The Magic have been in the NBA trade market for most of the season. The prevailing thought from league sources is while the Magic seem to be open for business, they are not open to taking much back in terms of salary which may make it hard for them to offload some of the contract money they seem to be trying to move.
The two names that get the most play in NBA circles are guards Evan Fournier and Elfrid Payton. While the Magic seem to open to ideas on the entire roster, they have been pretty open that they are not doing a deal just to do a deal. The Magic’s stance is that anything they do has to meet their goals of being able to remake the team fairly quickly, so taking back long-term contracts are not in the plan.
As the deadline nears, the Magic could move half the roster or make no moves at all. That’s really where they are.
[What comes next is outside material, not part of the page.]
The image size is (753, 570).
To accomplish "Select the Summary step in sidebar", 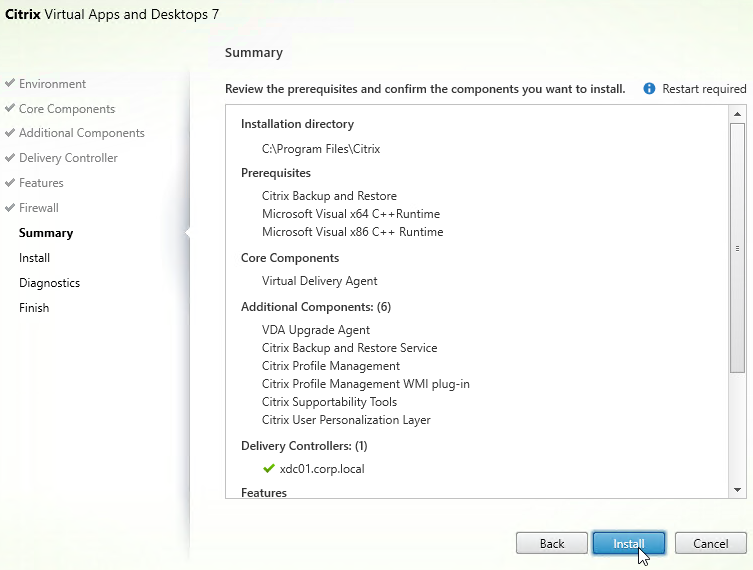I will click(x=46, y=233).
If nothing materializes, the Magic seem content to let this roster ride out the season and re-tool around the draft and in free agency, especially because the Magic feel like they have some pretty attractive contracts that could be significantly better value than options available to other teams in free agency.
Magic general manager John Hammond said recently anything the team did wouldn’t be geared towards a short-term fix, rather fitting into the long-term plan, which has been a consistent message out of the Magic from the start.
The Kings seem to be closing in on a deal to move out guard George Hill, likely sending him to Cleveland in exchange for Cavs center Channing Frye and guard Iman Shumpert. There is the possibility that some second-round picks change hands, but this deal would be about getting Hill and his hefty salary next year off the books.
The Kings have also been exploring deals involving big man Skal Labissière and guard Malachi Richardson. The Kings need to open up a roster spot to complete the Cavaliers trade and have been exploring options.
Sources close to the Kings said they have been very open and receptive to helping move off the veteran players that have fallen out of the rotation in Sacramento.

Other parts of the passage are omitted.